When the white smoke cleared, we were back on the rooftop, and the eyes that stared at me were purple and gold, Abattoir and Air Heart.

I could see the confusion and the questions burning in those eyes, but I held up my hoof before they could voice the first one. It looked like the whole scene hadn't even taken an hour, that was good. "You two should sleep. We've still got a busy day ahead."

"Ah... alright, later I guess..." Air Hear said, shrugging and looking at Abattoir.

I tipped over the helmet and the blackened wooden orb rolled out into my hoof, then I tucked it back into my saddlebag and left them on their blanket, trotting to the corner of the roof where Crunch sat, exactly where he'd been when we entered the memory.

"I don't suppose you have anything you want to tell me yet." I said as I sat down beside him.

He looked sideways at me and said nothing.

"It was the same group as before, that stallion that looks like you was there with Xephaniah again... Why is he showing me this? Is he trying to distract me, are they just desperate temporary delays while he gets further ahead?"

Crunch's eye drifted off me again, and rose to a point high and far off, and I followed it. I couldn't be sure but I thought he might have been looking at the lighthouse off in the distance, looming over the coastline. It was lit again tonight, I noticed, the circle of light lazily sweeping over the mostly sleeping city and the sea out to the west.

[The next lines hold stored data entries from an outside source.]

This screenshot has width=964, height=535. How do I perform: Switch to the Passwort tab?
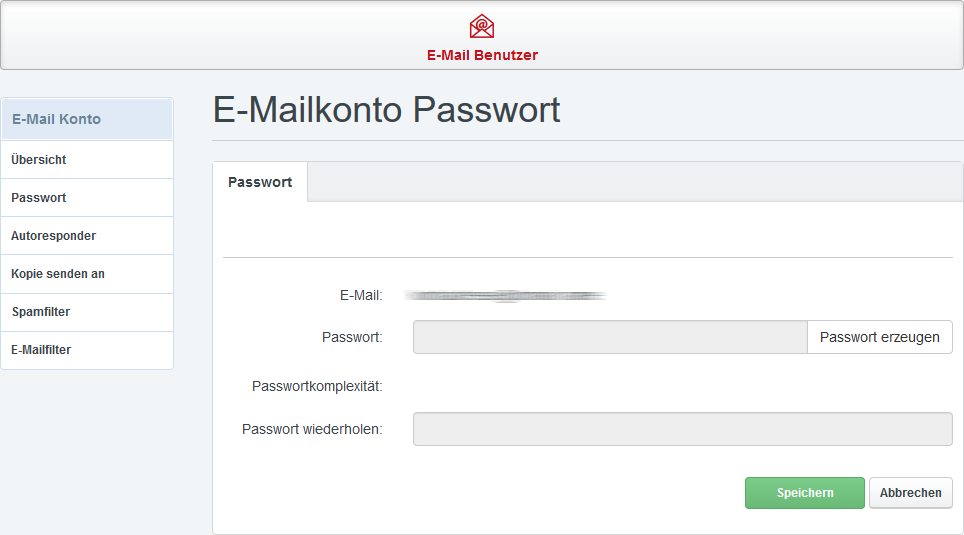[x=260, y=182]
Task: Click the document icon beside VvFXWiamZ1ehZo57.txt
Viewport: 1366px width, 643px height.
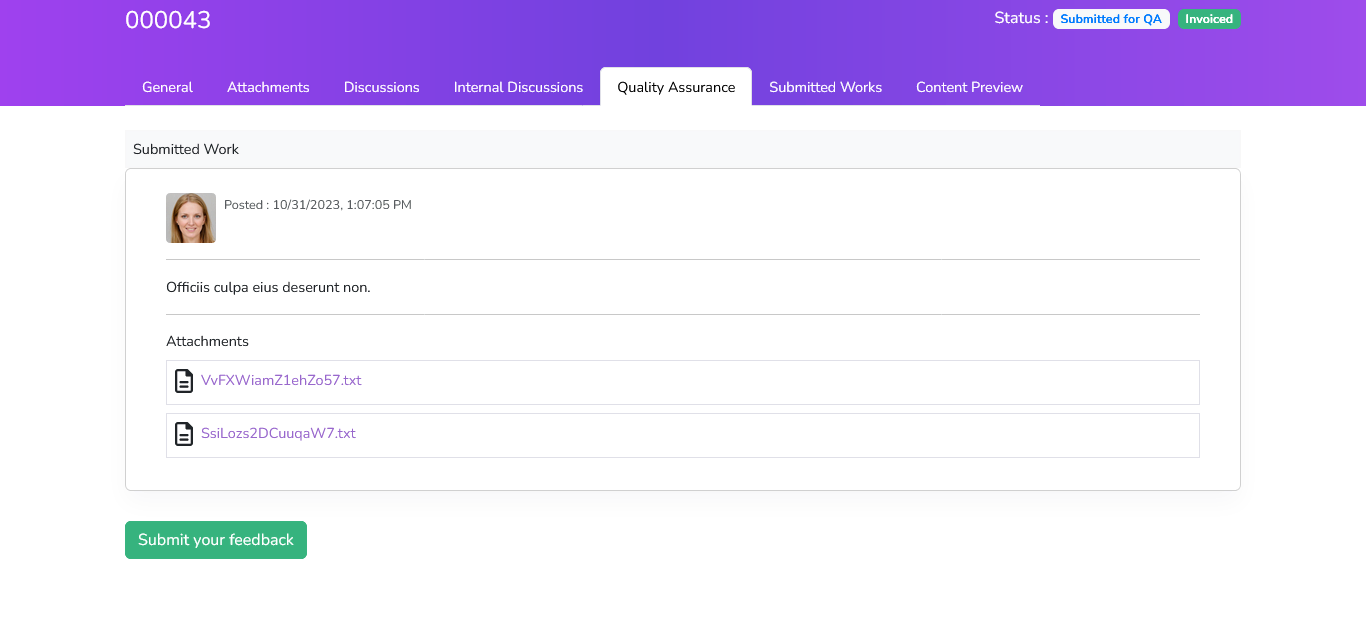Action: point(184,381)
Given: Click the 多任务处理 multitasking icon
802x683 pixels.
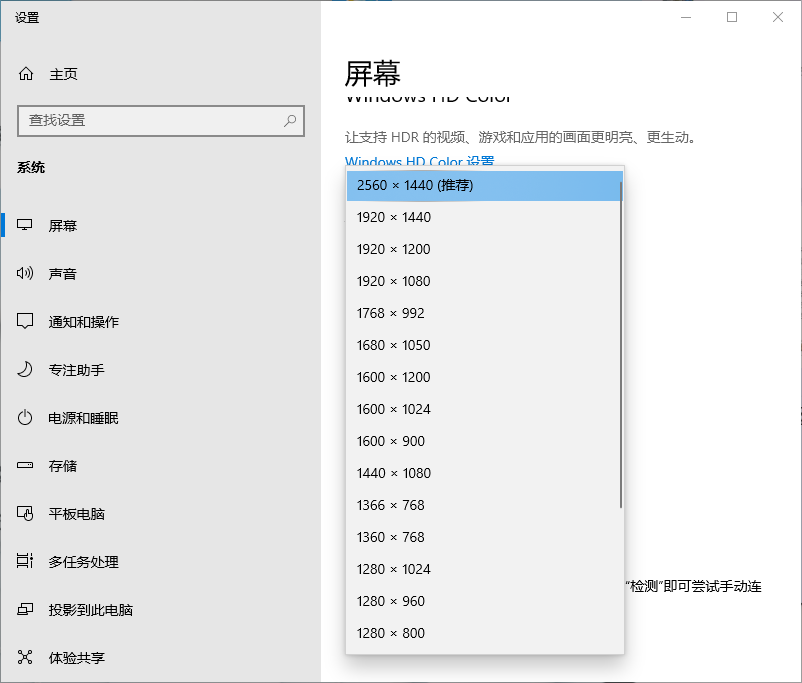Looking at the screenshot, I should click(25, 561).
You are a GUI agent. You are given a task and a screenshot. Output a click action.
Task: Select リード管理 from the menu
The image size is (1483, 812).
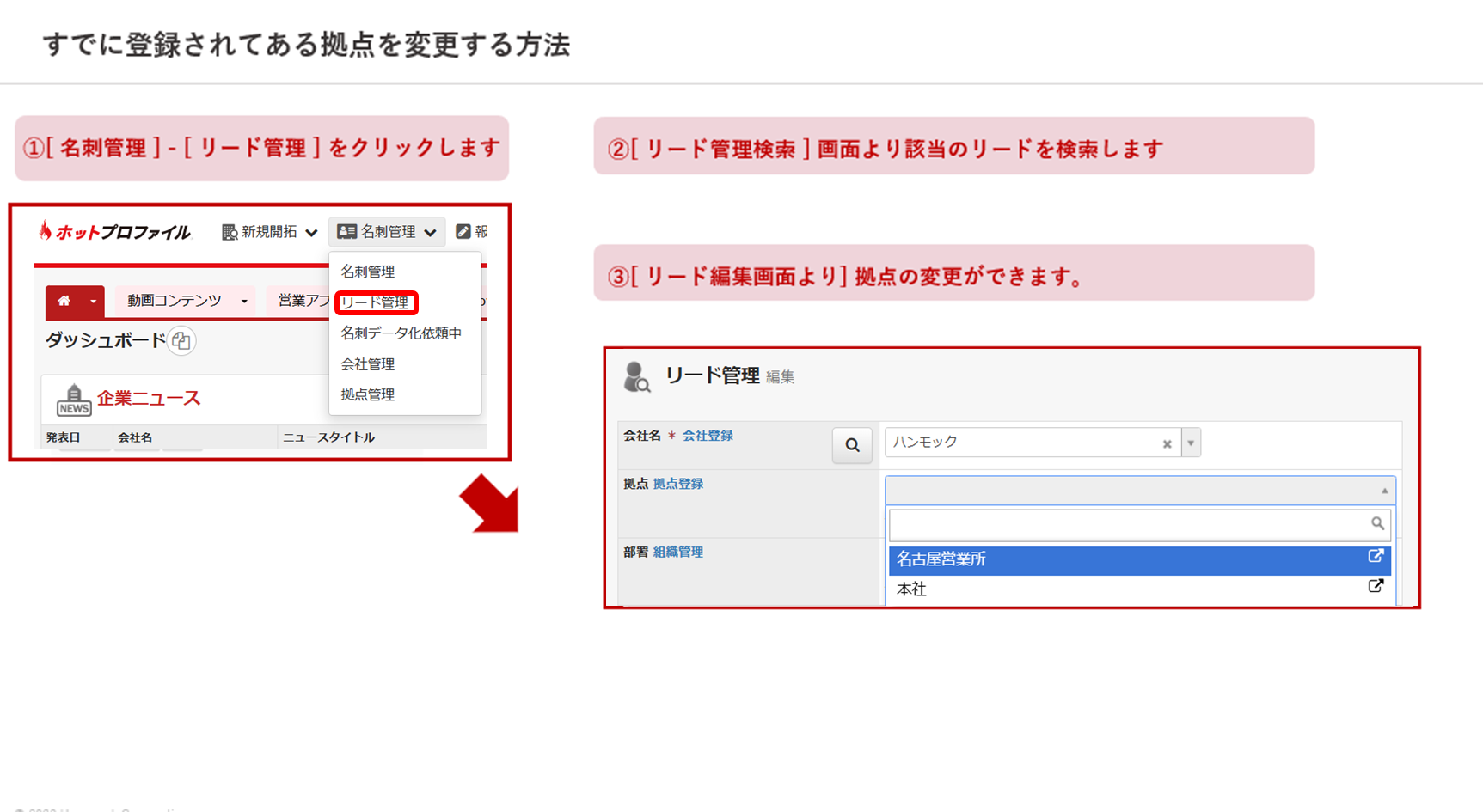coord(375,302)
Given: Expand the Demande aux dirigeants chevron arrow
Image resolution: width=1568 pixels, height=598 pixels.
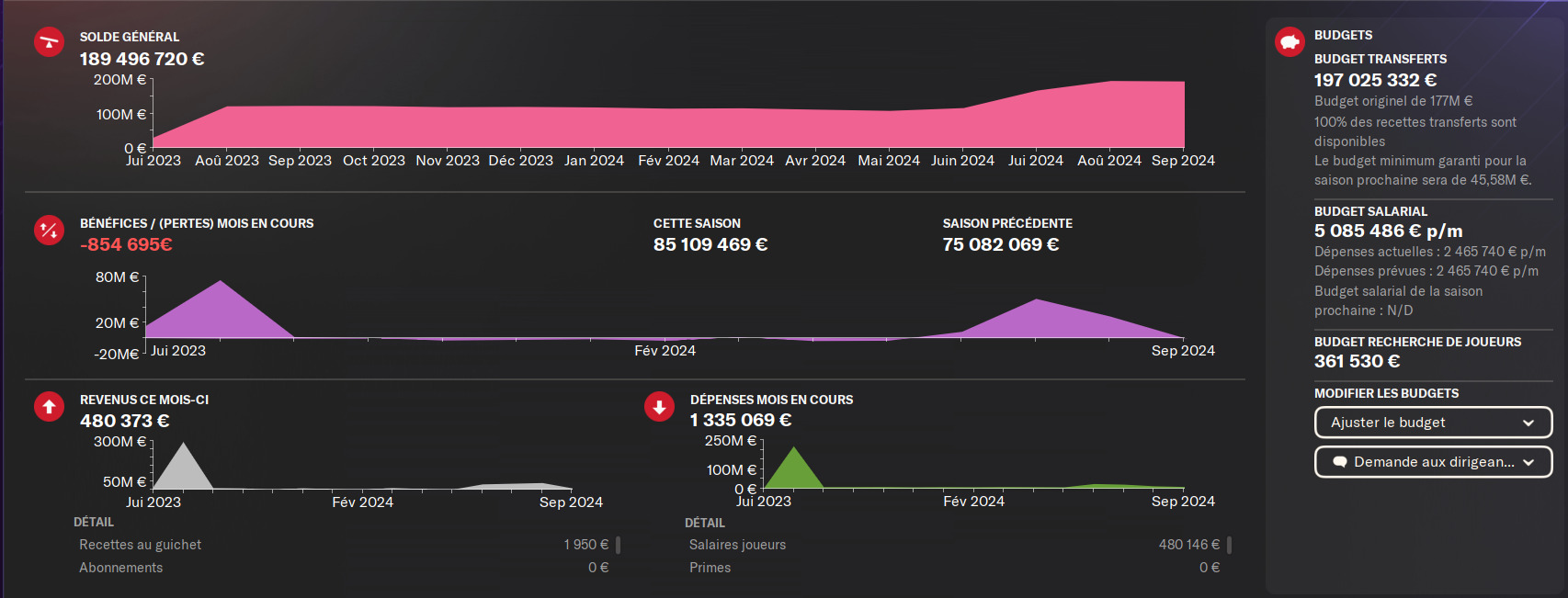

I sighed and shook my head "Of course, how would you know... You should go sleep too. I'll wake you up in... two hours."

Crunch stood up, but before he left he looked down at me again, and brought one of his massive hooves up, to my chest. "What?" He just stared, and even with my own light shining on him his expression remained shadowed. Then he tapped his hoof three times and set it down. I let out a long sigh and nodded "Oh, alright... three hours. Go, go on"

He trotted away and left me to take over his vigil on the rooftop. I sat upright and fixed my gaze on the lighthouse again, and wondered idly just who was over there in it, and why they had it going in the first place.

***

Three hours later, I stood up again and made my way across the roof to the blanket Air Heart and Abattoir huddled. I considered them for a moment, how easy it would be to leave them on this roof, and remembered Air Heart's words from before, assurance that my unlikely death at the hooves of the cannibals would bother him. And Abattoir somehow sipping into their ranks and impersonating some important mare and steering them down the path that would let me slaughter them, at great risk to herself no doubt.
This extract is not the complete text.